> _ESTRATTO_:
========================

Non avevamo certo bisogno dell’ennesima statistica pubblicata dal Sole 24 Ore per avere contezza della condizione indicibile ed umiliante in cui ci troviamo, non da oggi, ma da tempo immemore. Una condizione di perenne cagionevolezza psicologica (somatizzazione) vissuta sulla pelle di quanti, e sono molti, cresciuti e formati con l’educazione alla dignità, al vivere civile, alla sensibilità culturale.
Un saggio locale, un giorno, all’esclamazione del giovane che aveva notato un “parvenu” del posto alla guida di una berlina nuova fiammante, dopo essere stato lungamente sollecitato a guardare quel “ben di Dio”, rispose laconicamente al giovane: “…quello è solo un illuso, può avere anche la berlina d’oro ma non si accorge che cammina in mezzo alla mmunnezza…”. Il giovane, dopo aver pestato l’ennesimo escremento di cane e dopo aver riflettuto sulle parole del saggio, capì la lezione e, forse, il vero senso di un vivere dignitoso. Qui viviamo solo di mere illusioni, di pochezza civica, di affanni quotidiani, di senso di inadeguatezza, di senso di vergogna. E non accettiamo ipocrite reazioni di difese campanilistiche. Vorrebbe dire negare la realtà. O, forse, non conoscere cos’è la dignità? Il decoro? Il senso di pulizia e funzionalità delle cose? La difesa ipocrita ad oltranza di questo stato delle cose, non fa che alimentare le annuali statistiche da n. doppio zero (come la farina)! Le colpe, sono anche nostre, soprattutto quando ci beiamo e ci strusciamo ai nostri indegni rappresentanti, dirigenti, manager (?), presidenti, comandanti, funzionari, tuttologi del nulla. “Dimmi con chi vai e ti dirò chi sei” (La Bibbia).

========================

> _OBIETTIVO INDICATO A_:
Rispondi a queste domande sull'estratto:
(i) Quale giornale ha pubblicato la statistica citata all'inizio?
(ii) Secondo il saggio locale, in mezzo a che cosa cammina il "parvenu" alla guida della berlina?
(iii) A quale fonte viene attribuita la frase "Dimmi con chi vai e ti dirò chi sei"?
> _OBIETTIVO INDICATO B_: Trascrivi dall'estratto il passo che comincia con "Non avevamo certo" e finisce con "alla sensibilità culturale.".

========================

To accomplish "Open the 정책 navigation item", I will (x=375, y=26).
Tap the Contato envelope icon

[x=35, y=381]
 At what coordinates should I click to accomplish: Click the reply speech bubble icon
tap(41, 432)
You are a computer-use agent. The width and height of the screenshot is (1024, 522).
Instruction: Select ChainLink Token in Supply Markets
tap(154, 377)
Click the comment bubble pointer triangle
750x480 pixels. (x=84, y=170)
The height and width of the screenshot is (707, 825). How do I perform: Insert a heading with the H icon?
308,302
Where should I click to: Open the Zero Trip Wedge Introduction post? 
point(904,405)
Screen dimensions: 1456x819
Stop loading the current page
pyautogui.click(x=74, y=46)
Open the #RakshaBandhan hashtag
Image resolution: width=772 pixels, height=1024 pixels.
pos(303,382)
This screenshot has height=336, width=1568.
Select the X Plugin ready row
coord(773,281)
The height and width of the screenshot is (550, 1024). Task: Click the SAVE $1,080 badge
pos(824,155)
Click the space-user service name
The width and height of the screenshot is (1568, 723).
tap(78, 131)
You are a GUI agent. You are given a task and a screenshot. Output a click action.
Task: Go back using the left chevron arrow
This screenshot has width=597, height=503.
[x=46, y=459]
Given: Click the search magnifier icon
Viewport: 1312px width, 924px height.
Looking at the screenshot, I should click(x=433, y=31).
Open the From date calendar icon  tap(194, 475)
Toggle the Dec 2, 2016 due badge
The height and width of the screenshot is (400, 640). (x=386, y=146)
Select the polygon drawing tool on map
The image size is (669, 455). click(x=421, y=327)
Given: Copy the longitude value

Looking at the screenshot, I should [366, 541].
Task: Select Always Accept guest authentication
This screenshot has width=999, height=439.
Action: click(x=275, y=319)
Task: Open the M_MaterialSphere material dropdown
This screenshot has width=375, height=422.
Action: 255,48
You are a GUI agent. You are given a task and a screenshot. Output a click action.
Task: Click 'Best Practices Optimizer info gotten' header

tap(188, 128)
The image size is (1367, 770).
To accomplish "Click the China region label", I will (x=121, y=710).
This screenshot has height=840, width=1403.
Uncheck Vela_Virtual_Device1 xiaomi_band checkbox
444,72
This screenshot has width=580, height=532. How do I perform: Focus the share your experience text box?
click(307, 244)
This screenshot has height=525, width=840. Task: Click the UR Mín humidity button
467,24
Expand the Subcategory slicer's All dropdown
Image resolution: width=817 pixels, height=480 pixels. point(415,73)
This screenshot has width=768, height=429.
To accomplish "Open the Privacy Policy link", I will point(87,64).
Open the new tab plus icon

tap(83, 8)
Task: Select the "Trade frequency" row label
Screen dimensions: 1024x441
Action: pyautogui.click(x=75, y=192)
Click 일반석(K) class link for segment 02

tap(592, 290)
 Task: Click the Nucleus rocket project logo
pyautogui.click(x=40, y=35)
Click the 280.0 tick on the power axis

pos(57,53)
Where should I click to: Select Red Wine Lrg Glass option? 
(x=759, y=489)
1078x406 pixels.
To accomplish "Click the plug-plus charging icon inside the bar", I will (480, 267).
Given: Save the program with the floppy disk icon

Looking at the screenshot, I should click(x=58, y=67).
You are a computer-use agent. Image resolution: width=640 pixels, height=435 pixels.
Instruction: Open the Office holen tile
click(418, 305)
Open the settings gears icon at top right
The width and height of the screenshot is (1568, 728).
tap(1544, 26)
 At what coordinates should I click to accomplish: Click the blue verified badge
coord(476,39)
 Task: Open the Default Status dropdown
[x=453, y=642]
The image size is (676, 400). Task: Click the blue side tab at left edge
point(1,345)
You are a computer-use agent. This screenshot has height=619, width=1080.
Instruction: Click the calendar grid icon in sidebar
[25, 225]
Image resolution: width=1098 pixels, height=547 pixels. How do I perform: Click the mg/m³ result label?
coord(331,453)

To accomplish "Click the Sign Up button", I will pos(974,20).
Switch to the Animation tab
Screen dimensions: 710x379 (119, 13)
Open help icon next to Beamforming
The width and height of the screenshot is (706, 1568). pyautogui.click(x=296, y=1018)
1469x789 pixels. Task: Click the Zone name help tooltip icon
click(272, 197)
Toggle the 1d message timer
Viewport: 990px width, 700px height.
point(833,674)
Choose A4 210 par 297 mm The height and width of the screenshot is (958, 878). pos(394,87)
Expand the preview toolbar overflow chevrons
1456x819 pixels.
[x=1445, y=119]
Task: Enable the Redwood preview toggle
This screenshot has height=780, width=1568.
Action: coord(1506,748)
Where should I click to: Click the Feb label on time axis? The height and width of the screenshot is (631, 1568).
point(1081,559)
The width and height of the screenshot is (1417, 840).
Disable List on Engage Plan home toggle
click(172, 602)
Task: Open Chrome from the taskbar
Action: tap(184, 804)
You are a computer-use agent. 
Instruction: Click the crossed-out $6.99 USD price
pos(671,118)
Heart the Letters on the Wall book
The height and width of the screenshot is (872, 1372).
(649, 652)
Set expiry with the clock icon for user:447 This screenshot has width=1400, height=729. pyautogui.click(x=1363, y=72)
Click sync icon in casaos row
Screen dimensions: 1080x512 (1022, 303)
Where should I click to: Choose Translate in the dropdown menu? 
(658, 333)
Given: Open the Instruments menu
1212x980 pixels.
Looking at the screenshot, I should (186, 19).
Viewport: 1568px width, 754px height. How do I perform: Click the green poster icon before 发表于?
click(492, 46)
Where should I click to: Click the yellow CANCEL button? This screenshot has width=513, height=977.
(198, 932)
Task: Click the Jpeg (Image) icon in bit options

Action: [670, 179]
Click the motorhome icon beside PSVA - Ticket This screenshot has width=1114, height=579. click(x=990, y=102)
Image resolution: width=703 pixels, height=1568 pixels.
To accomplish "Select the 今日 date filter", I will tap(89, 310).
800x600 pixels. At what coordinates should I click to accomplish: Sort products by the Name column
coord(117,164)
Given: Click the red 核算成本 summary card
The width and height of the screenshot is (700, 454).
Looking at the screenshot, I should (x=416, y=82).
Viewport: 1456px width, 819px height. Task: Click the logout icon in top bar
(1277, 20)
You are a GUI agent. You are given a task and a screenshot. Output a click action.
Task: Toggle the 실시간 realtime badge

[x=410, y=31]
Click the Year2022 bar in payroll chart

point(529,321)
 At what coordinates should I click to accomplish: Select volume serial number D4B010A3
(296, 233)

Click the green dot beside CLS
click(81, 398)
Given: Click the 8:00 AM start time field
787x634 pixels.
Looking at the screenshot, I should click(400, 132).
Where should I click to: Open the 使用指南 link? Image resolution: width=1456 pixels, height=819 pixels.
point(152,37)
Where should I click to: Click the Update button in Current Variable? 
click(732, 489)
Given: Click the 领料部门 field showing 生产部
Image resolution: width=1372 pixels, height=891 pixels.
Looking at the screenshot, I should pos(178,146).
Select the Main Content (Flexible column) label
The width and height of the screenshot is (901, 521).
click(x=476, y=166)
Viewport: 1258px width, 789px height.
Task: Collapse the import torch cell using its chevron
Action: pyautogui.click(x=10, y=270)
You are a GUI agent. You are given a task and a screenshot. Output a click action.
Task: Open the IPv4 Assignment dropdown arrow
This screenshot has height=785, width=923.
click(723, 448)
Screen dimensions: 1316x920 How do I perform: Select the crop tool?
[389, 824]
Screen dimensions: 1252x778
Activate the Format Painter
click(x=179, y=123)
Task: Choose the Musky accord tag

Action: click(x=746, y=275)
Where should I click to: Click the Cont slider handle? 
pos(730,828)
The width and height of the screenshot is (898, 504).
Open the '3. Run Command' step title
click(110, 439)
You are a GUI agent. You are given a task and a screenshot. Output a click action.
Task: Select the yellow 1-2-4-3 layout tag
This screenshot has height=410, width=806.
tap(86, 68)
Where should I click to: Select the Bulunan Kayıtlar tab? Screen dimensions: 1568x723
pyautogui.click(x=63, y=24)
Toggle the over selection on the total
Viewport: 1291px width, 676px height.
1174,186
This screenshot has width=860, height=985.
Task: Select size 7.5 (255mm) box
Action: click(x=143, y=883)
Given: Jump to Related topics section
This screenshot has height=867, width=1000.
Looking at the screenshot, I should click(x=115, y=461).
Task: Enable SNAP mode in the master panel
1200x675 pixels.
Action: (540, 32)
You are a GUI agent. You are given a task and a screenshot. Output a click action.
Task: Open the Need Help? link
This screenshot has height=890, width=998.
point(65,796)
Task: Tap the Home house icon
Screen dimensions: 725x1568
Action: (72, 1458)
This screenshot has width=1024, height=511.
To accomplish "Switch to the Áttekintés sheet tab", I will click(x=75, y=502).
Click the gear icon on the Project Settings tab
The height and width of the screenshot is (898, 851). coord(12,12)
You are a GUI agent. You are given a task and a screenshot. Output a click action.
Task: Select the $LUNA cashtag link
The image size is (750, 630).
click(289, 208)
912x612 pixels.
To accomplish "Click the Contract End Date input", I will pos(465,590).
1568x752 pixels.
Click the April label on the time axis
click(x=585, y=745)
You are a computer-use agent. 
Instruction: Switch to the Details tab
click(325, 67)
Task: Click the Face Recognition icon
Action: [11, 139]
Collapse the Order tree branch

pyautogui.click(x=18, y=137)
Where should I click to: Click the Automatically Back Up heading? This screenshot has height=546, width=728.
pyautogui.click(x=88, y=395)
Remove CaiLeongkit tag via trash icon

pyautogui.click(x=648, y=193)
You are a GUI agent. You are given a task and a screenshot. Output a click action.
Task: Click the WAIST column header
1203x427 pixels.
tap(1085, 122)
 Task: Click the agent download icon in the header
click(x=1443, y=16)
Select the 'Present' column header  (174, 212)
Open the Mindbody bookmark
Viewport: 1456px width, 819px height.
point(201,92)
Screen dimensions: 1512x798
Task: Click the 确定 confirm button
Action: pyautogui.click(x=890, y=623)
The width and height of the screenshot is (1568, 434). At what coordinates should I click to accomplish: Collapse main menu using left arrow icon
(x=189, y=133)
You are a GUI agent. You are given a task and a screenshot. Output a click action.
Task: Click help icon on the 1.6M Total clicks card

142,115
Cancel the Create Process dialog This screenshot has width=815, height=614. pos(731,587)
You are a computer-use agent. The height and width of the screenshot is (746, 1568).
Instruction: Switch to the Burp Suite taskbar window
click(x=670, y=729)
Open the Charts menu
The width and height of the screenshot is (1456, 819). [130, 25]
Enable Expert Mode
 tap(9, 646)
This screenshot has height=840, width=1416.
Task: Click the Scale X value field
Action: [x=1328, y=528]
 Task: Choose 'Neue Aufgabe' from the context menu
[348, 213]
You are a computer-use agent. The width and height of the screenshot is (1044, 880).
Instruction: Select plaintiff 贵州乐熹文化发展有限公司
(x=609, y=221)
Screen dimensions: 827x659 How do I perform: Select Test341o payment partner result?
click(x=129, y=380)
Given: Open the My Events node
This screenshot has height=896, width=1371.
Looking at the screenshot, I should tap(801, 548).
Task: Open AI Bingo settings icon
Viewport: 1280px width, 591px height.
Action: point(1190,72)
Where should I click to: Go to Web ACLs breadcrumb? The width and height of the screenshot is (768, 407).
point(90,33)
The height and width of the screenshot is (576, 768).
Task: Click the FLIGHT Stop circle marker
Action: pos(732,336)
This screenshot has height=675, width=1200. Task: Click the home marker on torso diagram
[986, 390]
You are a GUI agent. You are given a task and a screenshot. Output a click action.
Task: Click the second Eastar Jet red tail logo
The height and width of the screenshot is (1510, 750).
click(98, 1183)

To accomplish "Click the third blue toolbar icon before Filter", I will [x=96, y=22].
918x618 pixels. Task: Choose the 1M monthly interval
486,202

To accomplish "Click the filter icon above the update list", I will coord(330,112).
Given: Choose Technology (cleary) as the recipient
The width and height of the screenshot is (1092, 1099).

========================

> _RISPOSTA CORRETTA A_:
(i) Il Sole 24 Ore.
(ii) In mezzo alla mmunnezza.
(iii) Alla Bibbia.

> _RISPOSTA CORRETTA B_:
Non avevamo certo bisogno dell’ennesima statistica pubblicata dal Sole 24 Ore per avere contezza della condizione indicibile ed umiliante in cui ci troviamo, non da oggi, ma da tempo immemore. Una condizione di perenne cagionevolezza psicologica (somatizzazione) vissuta sulla pelle di quanti, e sono molti, cresciuti e formati con l’educazione alla dignità, al vivere civile, alla sensibilità culturale.